Soap and Water Before Hand Sanitizers
For as long as I’ve carried my own backpack or purse, I’ve had my own little bottle of hand sanitizer with me. I used it after touching money, opening doors, getting out of the BART, coughing, sneezing, or anytime I felt like I was touching something “germy”—especially when flu season hit. Hand sanitizers are just so convenient for always-on-the-go college students, and although I won’t necessarily die without it, I do get uneasy when I don’t have that precious bottle with me.
Now, don’t get me wrong. I still wash my hands when I’m cooking, before eating, and after using the restroom. I once made the mistake of rubbing my hands with sanitizer before digging into some fries and ended up tasting oils, salt, and the sharp taste of alcohol. It’s not a taste I want to try again, so I’ve stuck to washing my hands with soap and water instead. Otherwise, I use hand sanitizers and I see plenty of other people around me using hand sanitizers just as much.
The other day, however, I was washing my hands in the restroom when someone walked out from one of the stalls and, instead of moving towards the sink, headed straight out the door. I was grossed out that this happened, especially since this was in a restaurant. I approached my friend who had been waiting outside and recounted what I saw. My friend simply told me not to worry about it because the girl had used hand sanitizer on her way out.
But what if she had touched something that got stuck in the crevices of her nails? Or what if the hand sanitizer missed the spot? Hand sanitizer wouldn’t just dissolve the dirt, muck, and any other unmentionables into nothing.
According to a column in the New York Times by Deborah Franklin, hand sanitizers aren’t meant to remove dirt and grime. If anything, hands should be cleaned with soap and water and then be rubbed with hand sanitizer to deal with any remaining germs, because otherwise, the dirt would just be moved around. It seems that there is a misconception that hand sanitizers work just like soap and water except without the soap or water. It may kill some germs, but it can’t be used to wash off dirt, paint, or anything that leaves from a restroom with you. So, if some of the germs cling to that dirt or grime, then the hand sanitizer isn’t removing the germs at all. They stay on your hands and spread with everything you touch, even when you think you’re safe and clean.
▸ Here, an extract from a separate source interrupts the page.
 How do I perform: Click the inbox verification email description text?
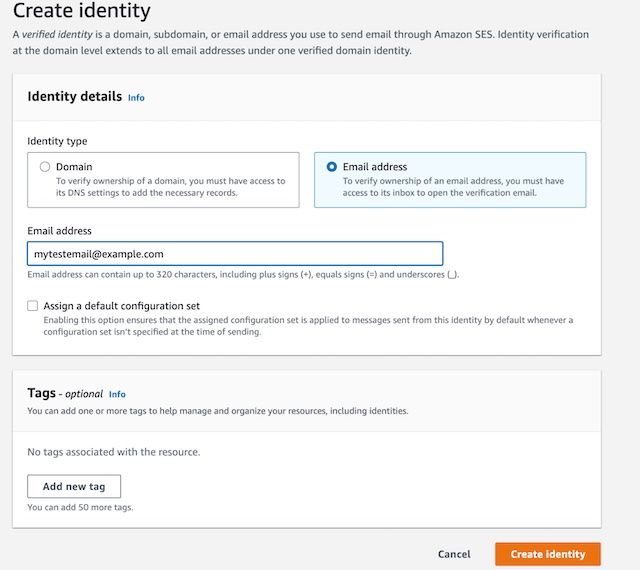click(453, 187)
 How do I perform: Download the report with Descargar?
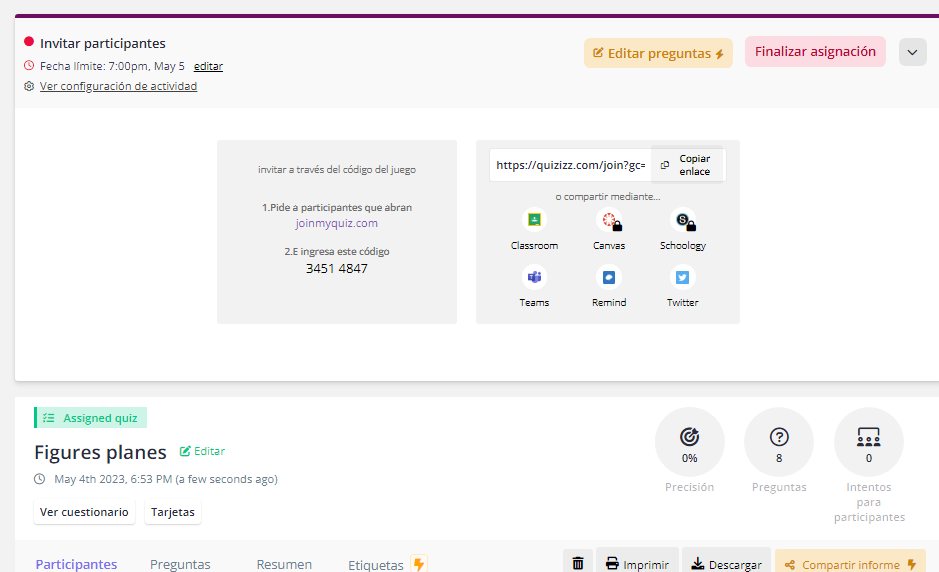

In fact, even though hand sanitizers are advertised to kill most germs, there are feared germs that are immune to the disinfecting qualities of hand sanitizers, ones like Salmonella, HPV, and anthrax spores. David Friedman, a Doctor of Naturopathy at Harvard, found that hepatitis-causing blood and feces are unaffected by hand sanitizers; yet, and I cringed at this part, these hand sanitizers are frequently used in restaurant bathrooms.
Obviously the girl I saw in the bathroom has been depending on hand sanitizer a little too much, and I’m sure that she isn’t the only one foregoing handwashing in favor of a quick and easy hand sanitizer. I can see how it just makes sense. The instant “cleaning” that hand sanitizers offer is so much more convenient than searching for soap and water every time you feel like you’ve got germs on your hands. This false sense of cleanliness, however, could be allowing germs to spread not only to other parts of your body that you touch but to others as well without you even realizing. A study of 161 long-term care facilities revealed that the facilities favoring the use of hand sanitizers over handwashing were more likely to have outbreaks of norovirus.
People are always in such a hurry these days, and I would be lying if I said that I didn’t think getting up to go wash my hands before I eat at a restaurant is a hassle. Still, with the limitations of hand sanitizers in mind, shouldn’t we be avoiding the use of hand sanitizers when there are soap and water around? I believe hand sanitizers were created not to completely erase the need for traditional hand washing but to serve as a temporary relief for those moments when there aren’t bathrooms, soaps, and water around. Don’t you?